A two-zone model for blazar emission: implications for TXS 0506+056 and the neutrino event IceCube-170922A

TL;DR

This paper proposes a two-zone model for blazar TXS 0506+056 that better explains neutrino and gamma-ray emissions, predicting higher neutrino fluxes and aiding future observational differentiation.

Contribution

It introduces a two-zone emission model separated by the broad line region, improving neutrino flux estimates over traditional one-zone models.

Findings

Two-zone model predicts higher neutrino flux (~10^{-11} erg cm^{-2} s^{-1})

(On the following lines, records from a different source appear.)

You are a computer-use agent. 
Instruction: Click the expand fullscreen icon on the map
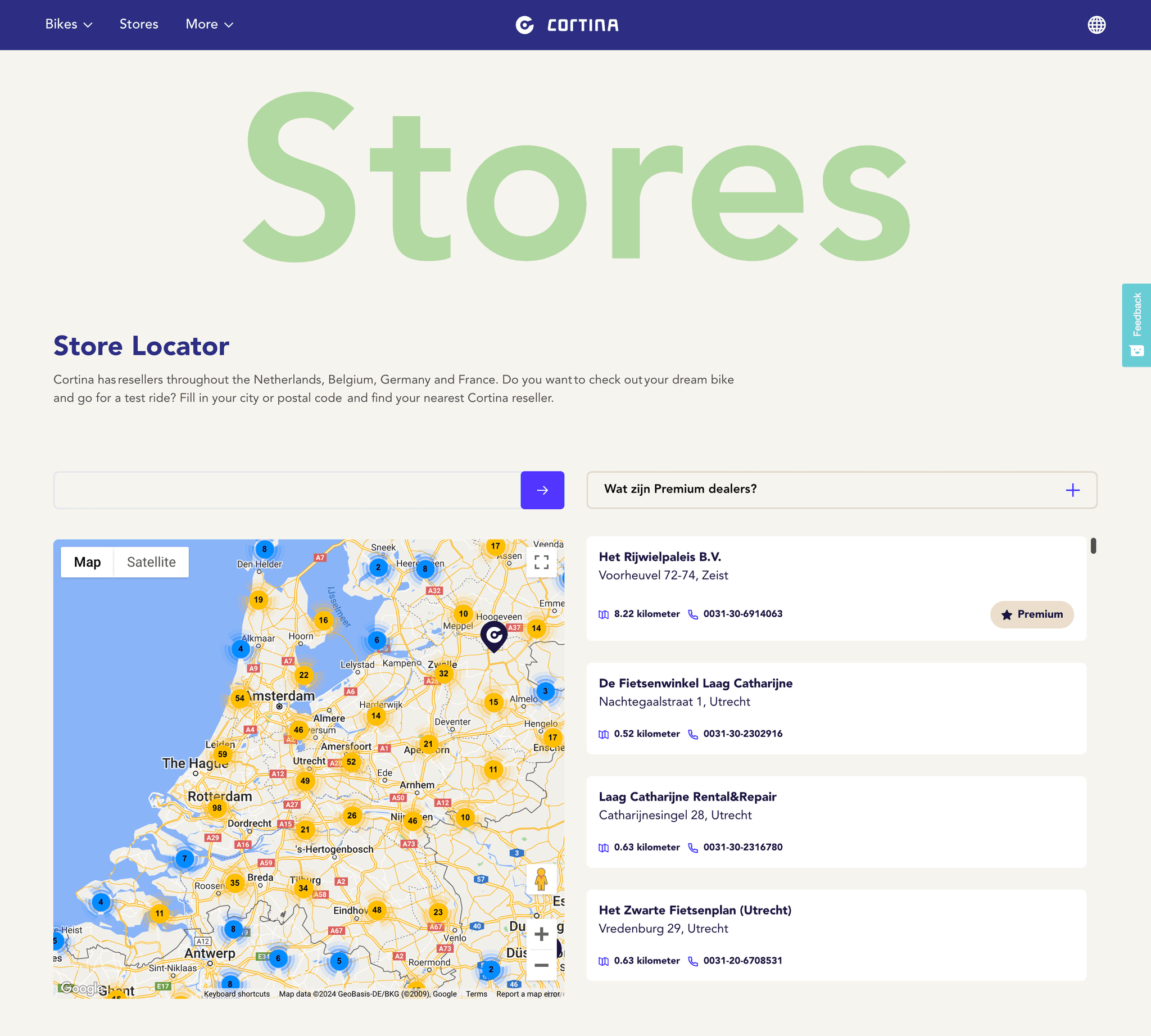542,562
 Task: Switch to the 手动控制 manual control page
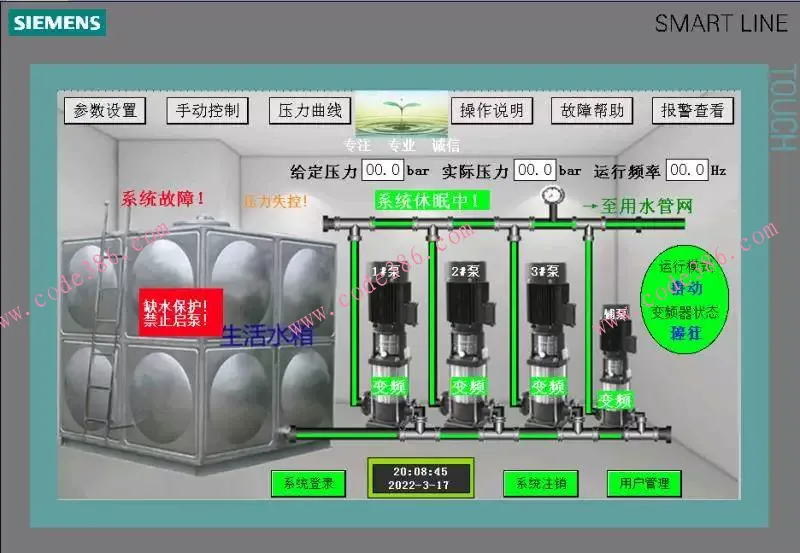pos(207,111)
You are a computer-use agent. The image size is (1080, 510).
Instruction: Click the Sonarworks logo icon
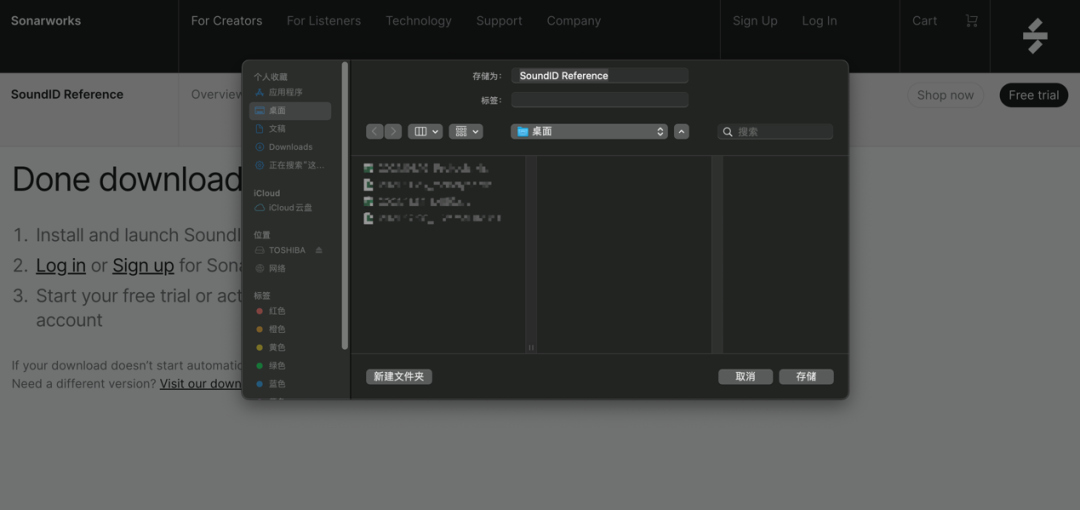coord(1034,36)
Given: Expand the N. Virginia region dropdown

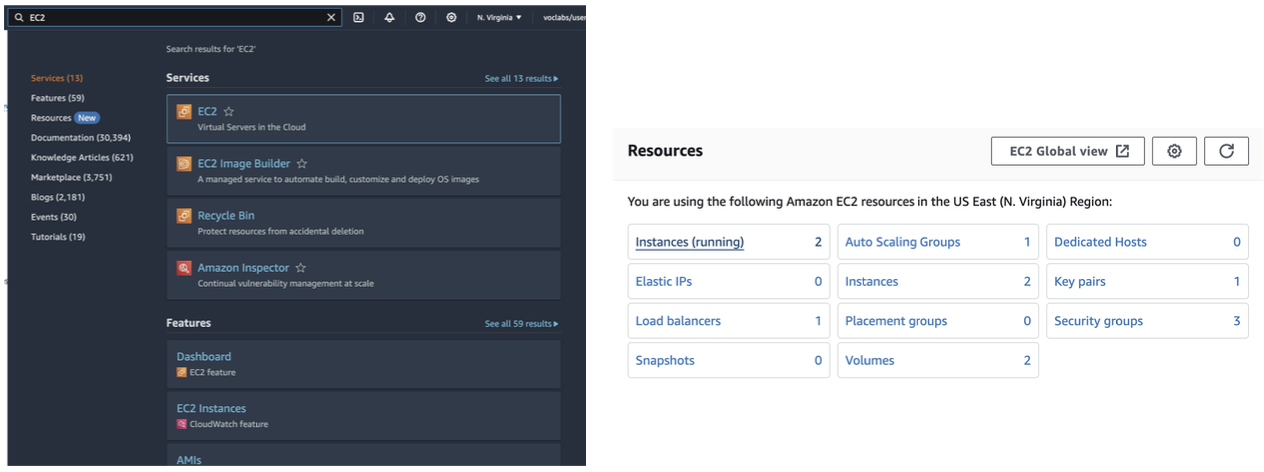Looking at the screenshot, I should tap(499, 17).

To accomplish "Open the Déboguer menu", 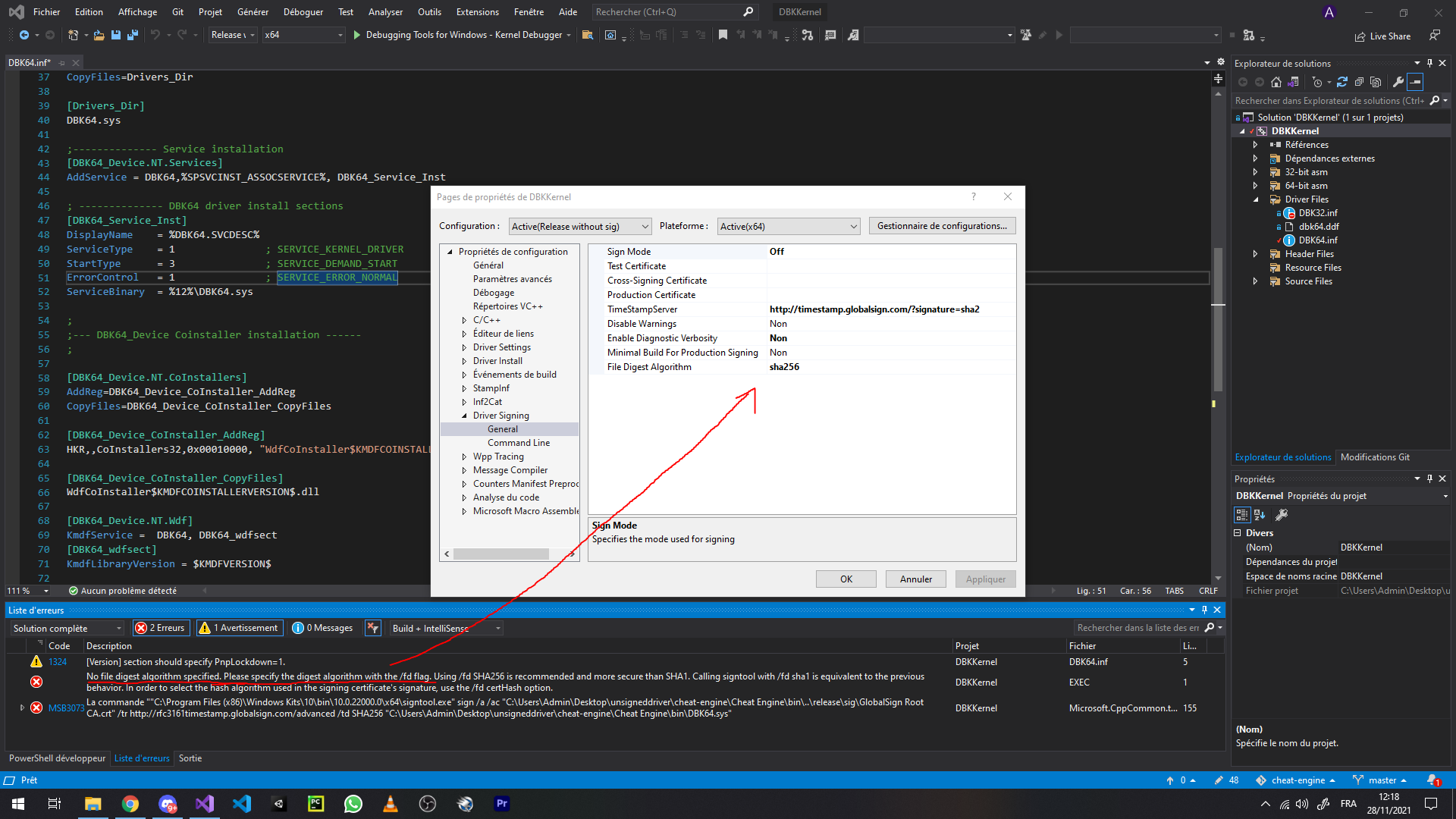I will tap(303, 11).
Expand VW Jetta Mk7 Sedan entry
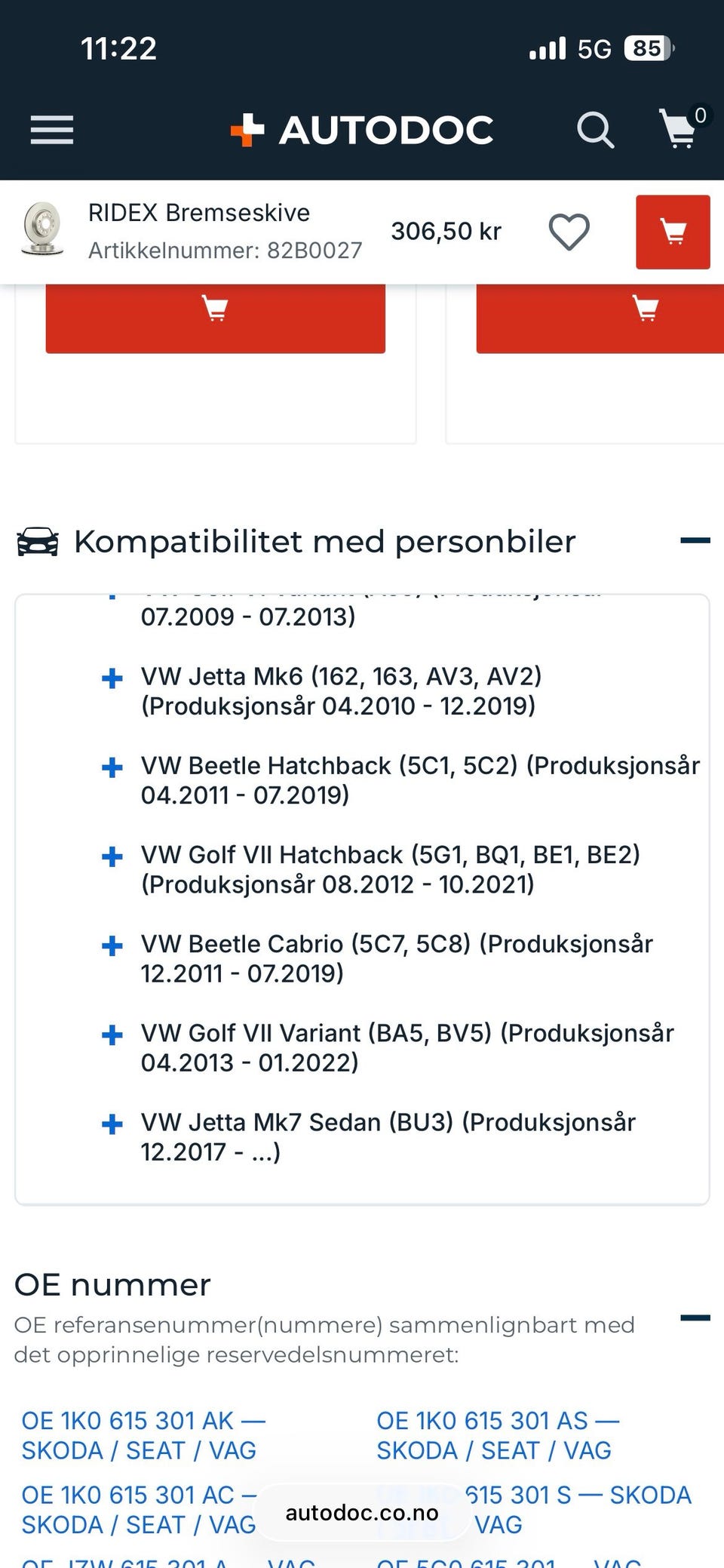This screenshot has height=1568, width=724. (x=112, y=1124)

Different zones suppress X-ray electromagnetic cascades

Next-generation neutrino telescopes can distinguish models

Abstract

A high-energy muon neutrino event, IceCube-170922A, was recently discovered in both spatial and temporal coincidence with a gamma-ray flare of the blazar TXS 0506+056. It has been shown, with standard one-zone models, that neutrinos can be produced in the blazar jet via hadronic interactions, but with a flux which is mostly limited by the X-ray data. In this work, we explore the neutrino production from TXS 0506+056 by invoking two physically distinct emission zones in the jet, separated by the broad line region (BLR). Using the Doppler-boosted radiation of the BLR as the target photon field, the inner zone accounts for the neutrino and gamma-ray emission via $p\gamma$ interactions and inverse Compton scattering respectively, while the outer zone produces the optical and X-ray emission via synchrotron and synchrotron self-Compton processes. The different conditions of the two zones allow us to suppress the X-ray emission from the electromagnetic cascade, and set a much higher upper limit on the muon neutrino flux (i.e., $\sim 10^{-11}\rm erg~cm^{-2}s^{-1}$) than in one-zone models. We compare, in detail, our scenario with one-zone models discussed in the literature, and argue that differentiating between such scenarios will become possible with next generation neutrino telescopes, such as IceCube-Gen2.